### Listed entries
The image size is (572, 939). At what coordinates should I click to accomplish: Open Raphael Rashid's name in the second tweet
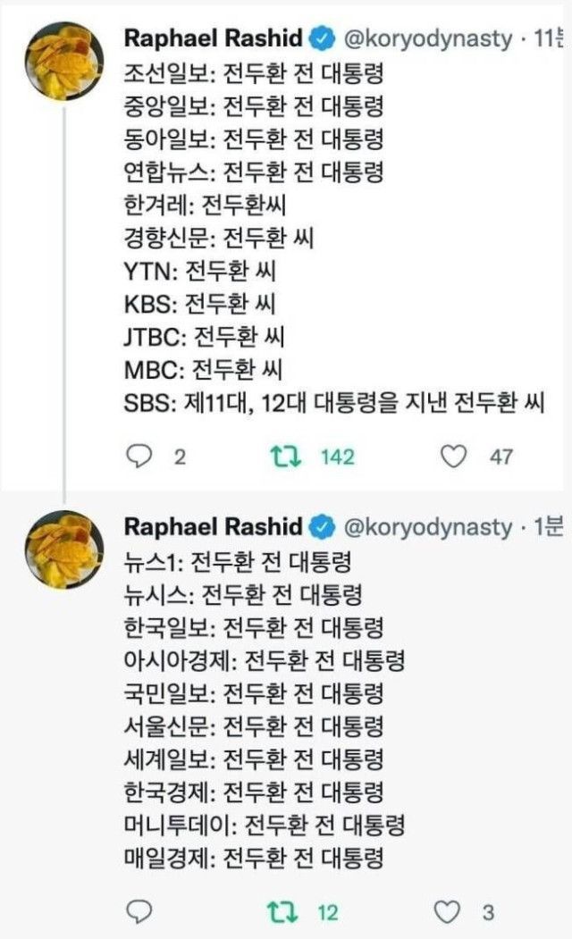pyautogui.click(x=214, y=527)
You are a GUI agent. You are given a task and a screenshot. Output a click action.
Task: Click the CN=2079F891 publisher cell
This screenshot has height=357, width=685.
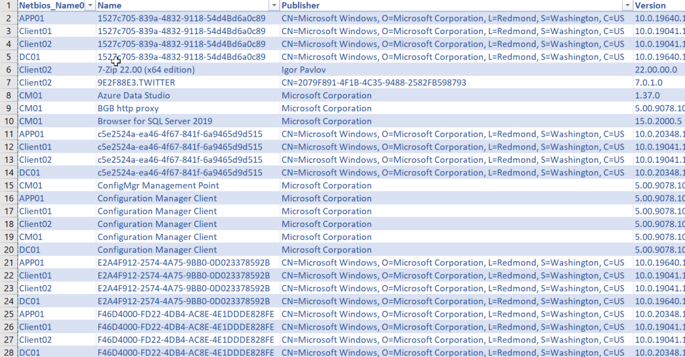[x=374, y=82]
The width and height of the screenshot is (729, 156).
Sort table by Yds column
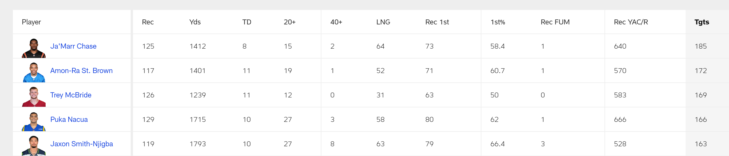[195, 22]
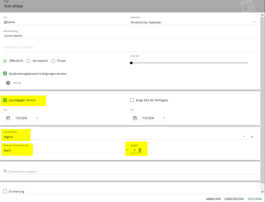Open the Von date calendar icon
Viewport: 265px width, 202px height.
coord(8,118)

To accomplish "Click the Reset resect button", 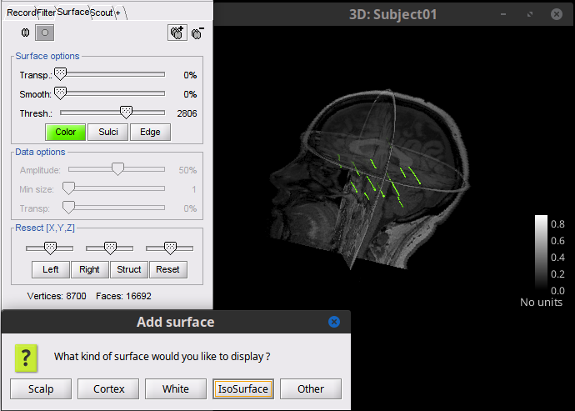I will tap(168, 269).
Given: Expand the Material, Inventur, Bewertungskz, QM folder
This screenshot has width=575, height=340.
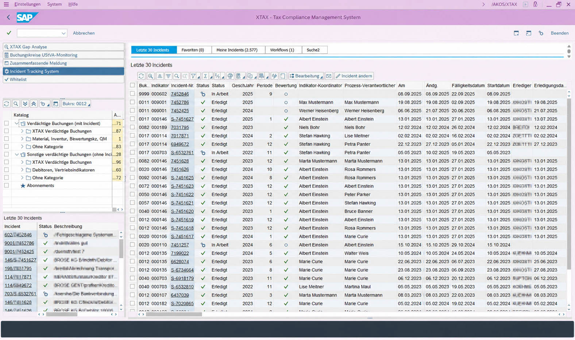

### Task brief
Copy out, with no pictures, the lines from the one containing "Given: Expand the" through the last line of the data above, both ends included and each word unchanged.

### Written response
Given: Expand the Material, Inventur, Bewertungskz, QM folder
This screenshot has width=575, height=340.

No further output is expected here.